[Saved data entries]
####

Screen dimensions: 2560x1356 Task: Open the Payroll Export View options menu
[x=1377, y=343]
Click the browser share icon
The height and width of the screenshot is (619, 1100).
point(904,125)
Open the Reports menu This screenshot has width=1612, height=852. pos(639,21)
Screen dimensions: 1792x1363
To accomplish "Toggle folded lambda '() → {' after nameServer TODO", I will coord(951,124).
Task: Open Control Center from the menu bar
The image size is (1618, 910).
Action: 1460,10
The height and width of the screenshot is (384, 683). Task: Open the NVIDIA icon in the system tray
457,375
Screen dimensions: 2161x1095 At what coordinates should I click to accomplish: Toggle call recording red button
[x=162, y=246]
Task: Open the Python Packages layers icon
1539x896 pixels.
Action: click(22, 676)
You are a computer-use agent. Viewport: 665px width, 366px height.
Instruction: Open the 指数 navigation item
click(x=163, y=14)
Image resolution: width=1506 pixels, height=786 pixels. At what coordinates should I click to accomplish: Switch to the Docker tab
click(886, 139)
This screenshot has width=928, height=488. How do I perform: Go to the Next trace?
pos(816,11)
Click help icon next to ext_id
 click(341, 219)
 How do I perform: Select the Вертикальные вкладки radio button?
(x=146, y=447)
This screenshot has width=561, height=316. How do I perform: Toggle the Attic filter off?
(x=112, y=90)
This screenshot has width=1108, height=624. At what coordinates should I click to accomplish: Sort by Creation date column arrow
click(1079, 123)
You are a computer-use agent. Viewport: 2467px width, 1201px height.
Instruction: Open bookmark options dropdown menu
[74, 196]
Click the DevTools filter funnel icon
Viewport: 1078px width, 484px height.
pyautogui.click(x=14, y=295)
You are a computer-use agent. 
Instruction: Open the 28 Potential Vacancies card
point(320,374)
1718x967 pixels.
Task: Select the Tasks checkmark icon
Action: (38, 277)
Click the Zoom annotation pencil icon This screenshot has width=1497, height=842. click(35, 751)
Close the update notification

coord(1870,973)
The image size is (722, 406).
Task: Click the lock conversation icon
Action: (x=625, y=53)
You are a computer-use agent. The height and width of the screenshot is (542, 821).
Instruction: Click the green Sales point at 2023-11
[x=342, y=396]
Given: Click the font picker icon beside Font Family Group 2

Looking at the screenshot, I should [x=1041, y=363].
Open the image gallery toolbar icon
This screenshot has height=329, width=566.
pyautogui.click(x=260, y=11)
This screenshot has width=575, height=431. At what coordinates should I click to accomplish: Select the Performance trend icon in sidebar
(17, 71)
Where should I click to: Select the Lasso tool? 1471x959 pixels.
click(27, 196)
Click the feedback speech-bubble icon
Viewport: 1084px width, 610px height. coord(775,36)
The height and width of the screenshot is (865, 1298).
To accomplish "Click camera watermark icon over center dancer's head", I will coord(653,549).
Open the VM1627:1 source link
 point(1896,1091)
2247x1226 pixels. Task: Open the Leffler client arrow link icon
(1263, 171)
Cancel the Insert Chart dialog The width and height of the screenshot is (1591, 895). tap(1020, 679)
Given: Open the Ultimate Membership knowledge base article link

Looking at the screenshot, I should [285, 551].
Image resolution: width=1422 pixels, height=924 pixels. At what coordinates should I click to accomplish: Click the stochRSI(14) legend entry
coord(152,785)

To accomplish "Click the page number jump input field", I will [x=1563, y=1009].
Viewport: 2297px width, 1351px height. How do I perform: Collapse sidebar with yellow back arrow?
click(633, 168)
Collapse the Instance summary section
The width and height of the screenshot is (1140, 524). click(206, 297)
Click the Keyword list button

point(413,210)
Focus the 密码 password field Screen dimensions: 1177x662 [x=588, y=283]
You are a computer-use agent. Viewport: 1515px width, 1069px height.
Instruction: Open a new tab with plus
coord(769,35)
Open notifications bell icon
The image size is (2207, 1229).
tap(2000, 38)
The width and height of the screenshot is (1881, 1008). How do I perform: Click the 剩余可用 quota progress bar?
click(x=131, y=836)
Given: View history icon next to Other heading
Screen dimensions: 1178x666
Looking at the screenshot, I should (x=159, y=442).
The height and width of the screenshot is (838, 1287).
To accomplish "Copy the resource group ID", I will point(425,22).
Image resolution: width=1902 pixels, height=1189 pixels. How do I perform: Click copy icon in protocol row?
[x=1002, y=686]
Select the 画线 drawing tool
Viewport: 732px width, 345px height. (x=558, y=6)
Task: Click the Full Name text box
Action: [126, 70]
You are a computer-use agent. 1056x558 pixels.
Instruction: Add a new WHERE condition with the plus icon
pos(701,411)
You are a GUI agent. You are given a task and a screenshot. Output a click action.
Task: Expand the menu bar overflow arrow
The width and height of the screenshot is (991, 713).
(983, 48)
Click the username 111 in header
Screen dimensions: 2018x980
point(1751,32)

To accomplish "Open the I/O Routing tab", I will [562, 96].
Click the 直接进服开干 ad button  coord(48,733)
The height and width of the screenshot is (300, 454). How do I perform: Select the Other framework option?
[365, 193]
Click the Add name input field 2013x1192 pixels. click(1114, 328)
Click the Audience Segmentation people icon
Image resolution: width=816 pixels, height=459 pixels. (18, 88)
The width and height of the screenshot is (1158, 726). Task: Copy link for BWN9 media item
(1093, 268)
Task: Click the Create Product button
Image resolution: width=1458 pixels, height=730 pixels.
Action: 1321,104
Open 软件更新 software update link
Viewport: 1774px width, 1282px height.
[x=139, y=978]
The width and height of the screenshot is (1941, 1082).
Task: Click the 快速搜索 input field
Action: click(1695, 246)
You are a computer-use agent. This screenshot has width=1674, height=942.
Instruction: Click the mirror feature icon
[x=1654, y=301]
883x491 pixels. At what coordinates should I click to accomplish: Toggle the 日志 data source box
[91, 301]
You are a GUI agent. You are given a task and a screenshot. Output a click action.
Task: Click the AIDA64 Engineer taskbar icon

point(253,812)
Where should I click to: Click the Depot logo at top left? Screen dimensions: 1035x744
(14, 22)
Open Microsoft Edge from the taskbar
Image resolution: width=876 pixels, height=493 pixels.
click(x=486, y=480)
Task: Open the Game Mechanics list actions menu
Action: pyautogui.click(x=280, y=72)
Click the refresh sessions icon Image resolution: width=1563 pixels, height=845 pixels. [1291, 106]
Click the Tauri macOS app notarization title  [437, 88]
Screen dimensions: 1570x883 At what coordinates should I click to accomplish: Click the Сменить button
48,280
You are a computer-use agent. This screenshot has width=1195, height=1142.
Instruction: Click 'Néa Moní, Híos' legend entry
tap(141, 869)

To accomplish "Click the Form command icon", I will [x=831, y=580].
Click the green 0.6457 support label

####

Quote all of the entries verbatim.

- [SOLVED EXERCISE]
Screen dimensions: 2560x1356 Task: Open the Payroll Export View options menu
[x=1377, y=343]
Click the browser share icon
The height and width of the screenshot is (619, 1100).
point(904,125)
Open the Reports menu This screenshot has width=1612, height=852. pos(639,21)
Screen dimensions: 1792x1363
To accomplish "Toggle folded lambda '() → {' after nameServer TODO", I will coord(951,124).
Task: Open Control Center from the menu bar
The image size is (1618, 910).
Action: 1460,10
The height and width of the screenshot is (384, 683). Task: Open the NVIDIA icon in the system tray
457,375
Screen dimensions: 2161x1095 At what coordinates should I click to accomplish: Toggle call recording red button
[x=162, y=246]
Task: Open the Python Packages layers icon
1539x896 pixels.
Action: click(22, 676)
You are a computer-use agent. Viewport: 665px width, 366px height.
Instruction: Open the 指数 navigation item
click(x=163, y=14)
Image resolution: width=1506 pixels, height=786 pixels. At what coordinates should I click to accomplish: Switch to the Docker tab
click(886, 139)
This screenshot has width=928, height=488. How do I perform: Go to the Next trace?
pos(816,11)
Click help icon next to ext_id
 click(341, 219)
 How do I perform: Select the Вертикальные вкладки radio button?
(x=146, y=447)
This screenshot has width=561, height=316. How do I perform: Toggle the Attic filter off?
(x=112, y=90)
This screenshot has width=1108, height=624. At what coordinates should I click to accomplish: Sort by Creation date column arrow
click(1079, 123)
You are a computer-use agent. Viewport: 2467px width, 1201px height.
Instruction: Open bookmark options dropdown menu
[74, 196]
Click the DevTools filter funnel icon
Viewport: 1078px width, 484px height.
pyautogui.click(x=14, y=295)
You are a computer-use agent. 
Instruction: Open the 28 Potential Vacancies card
point(320,374)
1718x967 pixels.
Task: Select the Tasks checkmark icon
Action: (38, 277)
Click the Zoom annotation pencil icon This screenshot has width=1497, height=842. click(35, 751)
Close the update notification

coord(1870,973)
The image size is (722, 406).
Task: Click the lock conversation icon
Action: (x=625, y=53)
You are a computer-use agent. The height and width of the screenshot is (542, 821).
Instruction: Click the green Sales point at 2023-11
[x=342, y=396]
Given: Click the font picker icon beside Font Family Group 2

Looking at the screenshot, I should [x=1041, y=363].
Open the image gallery toolbar icon
This screenshot has height=329, width=566.
pyautogui.click(x=260, y=11)
This screenshot has width=575, height=431. At what coordinates should I click to accomplish: Select the Performance trend icon in sidebar
(17, 71)
Where should I click to: Select the Lasso tool? 1471x959 pixels.
click(27, 196)
Click the feedback speech-bubble icon
Viewport: 1084px width, 610px height. coord(775,36)
The height and width of the screenshot is (865, 1298).
To accomplish "Click camera watermark icon over center dancer's head", I will coord(653,549).
Open the VM1627:1 source link
 point(1896,1091)
2247x1226 pixels. Task: Open the Leffler client arrow link icon
(1263, 171)
Cancel the Insert Chart dialog The width and height of the screenshot is (1591, 895). tap(1020, 679)
Given: Open the Ultimate Membership knowledge base article link

Looking at the screenshot, I should [285, 551].
Image resolution: width=1422 pixels, height=924 pixels. At what coordinates should I click to accomplish: Click the stochRSI(14) legend entry
coord(152,785)

To accomplish "Click the page number jump input field", I will [x=1563, y=1009].
Viewport: 2297px width, 1351px height. How do I perform: Collapse sidebar with yellow back arrow?
click(633, 168)
Collapse the Instance summary section
The width and height of the screenshot is (1140, 524). click(206, 297)
Click the Keyword list button

point(413,210)
Focus the 密码 password field Screen dimensions: 1177x662 [x=588, y=283]
You are a computer-use agent. Viewport: 1515px width, 1069px height.
Instruction: Open a new tab with plus
coord(769,35)
Open notifications bell icon
The image size is (2207, 1229).
tap(2000, 38)
The width and height of the screenshot is (1881, 1008). How do I perform: Click the 剩余可用 quota progress bar?
click(x=131, y=836)
Given: View history icon next to Other heading
Screen dimensions: 1178x666
Looking at the screenshot, I should (x=159, y=442).
The height and width of the screenshot is (838, 1287).
To accomplish "Copy the resource group ID", I will point(425,22).
Image resolution: width=1902 pixels, height=1189 pixels. How do I perform: Click copy icon in protocol row?
[x=1002, y=686]
Select the 画线 drawing tool
Viewport: 732px width, 345px height. (x=558, y=6)
Task: Click the Full Name text box
Action: [126, 70]
You are a computer-use agent. 1056x558 pixels.
Instruction: Add a new WHERE condition with the plus icon
pos(701,411)
You are a GUI agent. You are given a task and a screenshot. Output a click action.
Task: Expand the menu bar overflow arrow
The width and height of the screenshot is (991, 713).
(983, 48)
Click the username 111 in header
Screen dimensions: 2018x980
point(1751,32)

To accomplish "Open the I/O Routing tab", I will [562, 96].
Click the 直接进服开干 ad button  coord(48,733)
The height and width of the screenshot is (300, 454). How do I perform: Select the Other framework option?
[365, 193]
Click the Add name input field 2013x1192 pixels. click(1114, 328)
Click the Audience Segmentation people icon
Image resolution: width=816 pixels, height=459 pixels. (18, 88)
The width and height of the screenshot is (1158, 726). Task: Copy link for BWN9 media item
(1093, 268)
Task: Click the Create Product button
Image resolution: width=1458 pixels, height=730 pixels.
Action: 1321,104
Open 软件更新 software update link
Viewport: 1774px width, 1282px height.
[x=139, y=978]
The width and height of the screenshot is (1941, 1082).
Task: Click the 快速搜索 input field
Action: click(1695, 246)
You are a computer-use agent. This screenshot has width=1674, height=942.
Instruction: Click the mirror feature icon
[x=1654, y=301]
883x491 pixels. At what coordinates should I click to accomplish: Toggle the 日志 data source box
[91, 301]
You are a GUI agent. You are given a task and a screenshot. Output a click action.
Task: Click the AIDA64 Engineer taskbar icon

point(253,812)
Where should I click to: Click the Depot logo at top left? Screen dimensions: 1035x744
(14, 22)
Open Microsoft Edge from the taskbar
Image resolution: width=876 pixels, height=493 pixels.
click(x=486, y=480)
Task: Open the Game Mechanics list actions menu
Action: pyautogui.click(x=280, y=72)
Click the refresh sessions icon Image resolution: width=1563 pixels, height=845 pixels. [1291, 106]
Click the Tauri macOS app notarization title  [437, 88]
Screen dimensions: 1570x883 At what coordinates should I click to accomplish: Click the Сменить button
48,280
You are a computer-use agent. This screenshot has width=1195, height=1142.
Instruction: Click 'Néa Moní, Híos' legend entry
tap(141, 869)

To accomplish "Click the Form command icon", I will [x=831, y=580].
Click the green 0.6457 support label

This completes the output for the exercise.